Besoin de renouvellement et taux d'élevage

La première étape est de définir les besoins de renouvellement selon les objectifs de son troupeau. On a ici un troupeau de 100 vaches laitières. 25 vaches sont réformées chaque année et 5 meurent. On prend une marge de sécurité de 5% pour assurer le renouvellement. On a donc 35 génisses à élever par an.

Protocole d'insémination des génisses

On sélectionne tout d'abord les génisses qui nous intéressent. Celles-ci seront inséminées avec de la semence sexée. Cela améliorera la génétique du troupeau. Dans cet exemple, cela représente 45% des génisses donc 15 d'entre elles. On insémine le reste de façon conventionnelle, avec des semences pures (20 génisses ici). On considère une mortalité de 15% des jeunes.

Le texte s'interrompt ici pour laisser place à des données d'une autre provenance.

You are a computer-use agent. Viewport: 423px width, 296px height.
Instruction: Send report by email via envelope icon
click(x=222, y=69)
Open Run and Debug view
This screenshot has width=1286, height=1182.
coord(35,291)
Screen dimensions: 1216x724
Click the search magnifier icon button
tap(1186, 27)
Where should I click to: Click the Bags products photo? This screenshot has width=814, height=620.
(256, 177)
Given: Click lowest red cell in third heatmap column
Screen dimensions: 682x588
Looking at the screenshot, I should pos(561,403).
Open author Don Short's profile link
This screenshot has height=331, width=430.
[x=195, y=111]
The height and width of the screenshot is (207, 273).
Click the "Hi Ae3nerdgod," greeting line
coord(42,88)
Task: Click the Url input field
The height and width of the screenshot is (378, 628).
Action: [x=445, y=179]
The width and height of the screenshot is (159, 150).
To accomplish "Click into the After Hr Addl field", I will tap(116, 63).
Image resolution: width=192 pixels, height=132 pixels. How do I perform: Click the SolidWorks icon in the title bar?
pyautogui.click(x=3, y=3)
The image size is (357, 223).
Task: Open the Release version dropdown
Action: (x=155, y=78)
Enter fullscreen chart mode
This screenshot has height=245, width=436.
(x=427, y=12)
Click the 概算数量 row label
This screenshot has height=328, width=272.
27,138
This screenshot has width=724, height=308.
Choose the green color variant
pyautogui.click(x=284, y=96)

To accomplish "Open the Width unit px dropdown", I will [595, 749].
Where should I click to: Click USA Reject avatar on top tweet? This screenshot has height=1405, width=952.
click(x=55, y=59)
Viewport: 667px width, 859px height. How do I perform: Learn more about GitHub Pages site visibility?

On obtient ainsi 13 femelles issues des semences sexées. Des inséminations pure race, on obtient 8 femelles et 8 mâles. De l'insémination des génisses on a un total de 21 femelles pour le renouvellement. Il manque alors 14 femelles pour compléter le renouvellement.


Protocole d'insémination des multipares

Pour obtenir les 14 femelles manquantes, on insémine 30 multipares de façon conventionnelle pour avoir, avec les 15% de mortalité, 14 femelles pure race.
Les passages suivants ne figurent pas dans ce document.